2. Using kitchen shears, trim the chicken breasts and/or thighs down to 1.5 in cubes, trimming away excess fat and any bones or cartilage your local butcher may have missed (mine misses a lot).

3. Over a high flame, pre-heat your favorite soup pot to prepare to sear the chicken pieces. You will likely need to separate the chicken into two batches.

4. Once you have a solid sear on at least one side of the chicken (not looking to fully cook it, just get a little brown on there for flavor), take chicken out of the pot and set aside.

5. With the remaining oil from the searing still left in the pot, reduce heat to medium and saute the onions. After a couple minutes have passed, add the garlic and stir constantly. After 30 seconds, add the butter and melt alongside the onions and garlic.

6. Stirring the flour/butter/onion/garlic mixture fairly frequently, let the flour cook until it turns golden brown and/or “rust” in color.

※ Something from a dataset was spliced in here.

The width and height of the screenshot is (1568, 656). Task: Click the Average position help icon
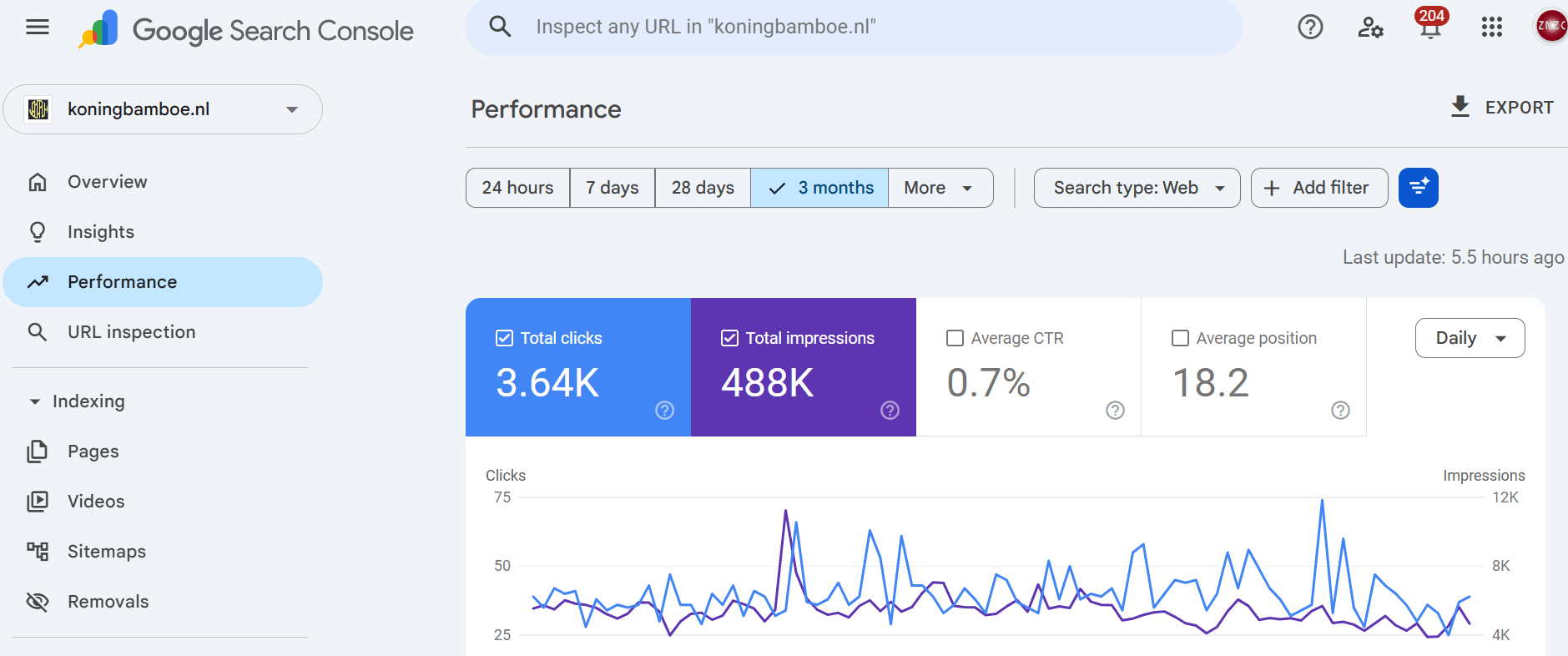[x=1340, y=410]
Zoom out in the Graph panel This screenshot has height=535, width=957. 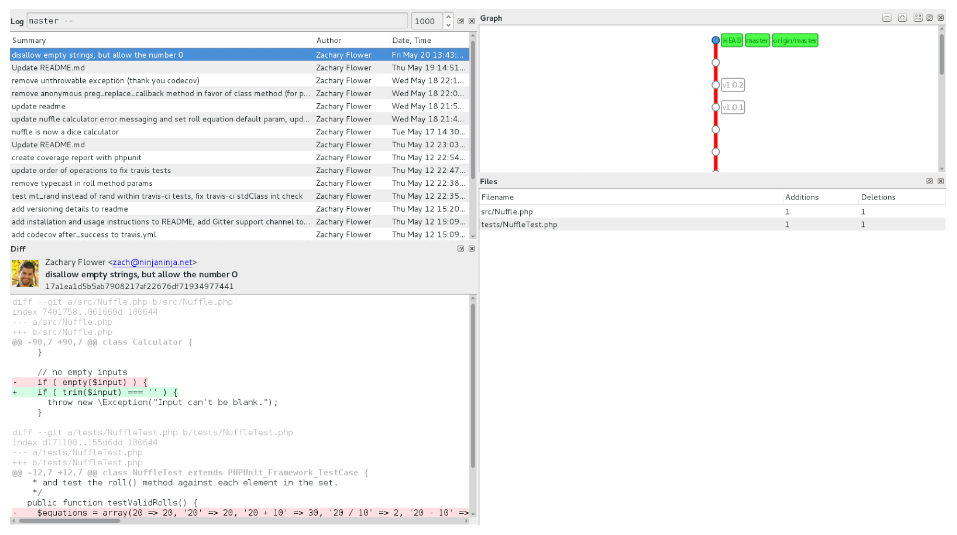(x=887, y=18)
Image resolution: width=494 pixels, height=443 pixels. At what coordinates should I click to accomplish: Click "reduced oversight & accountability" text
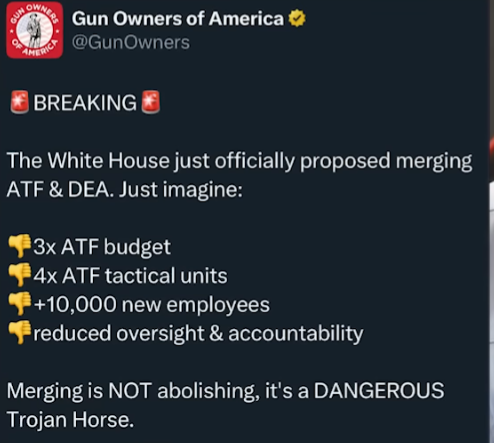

7. At this point, whisk in the white wine and stir constantly. You’ll want to scrape any brown bits on the bottom of the pan at this point. The wine will thicken very quickly so keep it moving as to not burn anything. Turn the heat down if you have to, no stress needed in this kitchen!

8. Once the pan has been deglazed and the wine is well incorporated, slowly whisk in the chicken stock and the thyme or sage. Bring it to boil and let boil for about 4 or 5 minutes. This will kick start your flour and help thicken the stew. Add the chicken, reduce heat to low and put a lid on the pot. Let simmer for 45 minutes.

9. While the stew is doing its thing on the stove, it’s time to focus on the veggies. Wash and peel the two carrots and cut the very tips off of either end. I usually cut thin rings until I get towards the last “quarter,” of the carrot where it gets really fat and then chop it in half length-wise and then cut half-circles. For the celery, give the stalks a good rinse in the sink and then trim off the ends of each stalk. Cut the celery in half and then chop into squares. If you’ve decided to go with the broccoli and/or corn or both, pop open a can of corn and drain the liquid (going with fresh for a stew is not worth the trouble, trust me) and trim the broccoli so that the florets are quite small. How small? Think about eating it in the context of a spoonful of stew and take it from there.

10-A. After 45 minutes of simmering, pop the lid off and let the liquid reduce for about 15 minutes more and then add in all of your vegetables, minus the peas. Cover the pot again and let cook for 20 minutes.

10-B. At the same time you are doing 10-A, go ahead and preheat your oven to 400 and take your puff pastry out of the freezer to thaw. Specifically, the puff pastry will need about 30 minutes at room temperature to become usable, but then there’s only around a 20 minute window where it becomes too thawed and is sticky and becomes a total pain to work with.

11-A. At this point, you are around 10 minutes away from the stew being done and so it’s time to bake the pastry. Lay out the puff pastry on a large flat surface. Using the bowl you intend to scoop the stew into, place directly on the pastry and use a paring knife to cut out circles using the bowl as a guide. Repeat this for as many people as you intend to serve. Lay out the circles onto a well greased baking sheet (SILPATs are amazing for this) and bake for about 15 minutes, rotating the baking sheet 180 degrees half way through. Defer to the cooking directions on whichever puff pastry you bought or more importantly, use your eyes. If it looks golden brown, crusty and delicious, they’re probably done. Take out of the oven and let cool until they are safe to handle.

11-B. When you put the pastry into the oven, you should also put the peas and half and half into the stew pot and let cook for 10 minutes. Do not let the heat come back to a boil, just a gentle simmer now that the half and half is in. At this point, all of the veggies and chicken should be tender. Do a final taste test and address any adjustments that it may need. Turn off the heat.

12. Scoop the stew into bowls and top with a pastry round just prior to serving. Alternatively, you can place the pastry rounds in the bottom of the bowl and spoon the soup over it, which can also be a great way to serve this dish making it similar to biscuits and gravy. However, if you do it this way, serve the soup table side so that the pastry does not get too soggy prior to eating.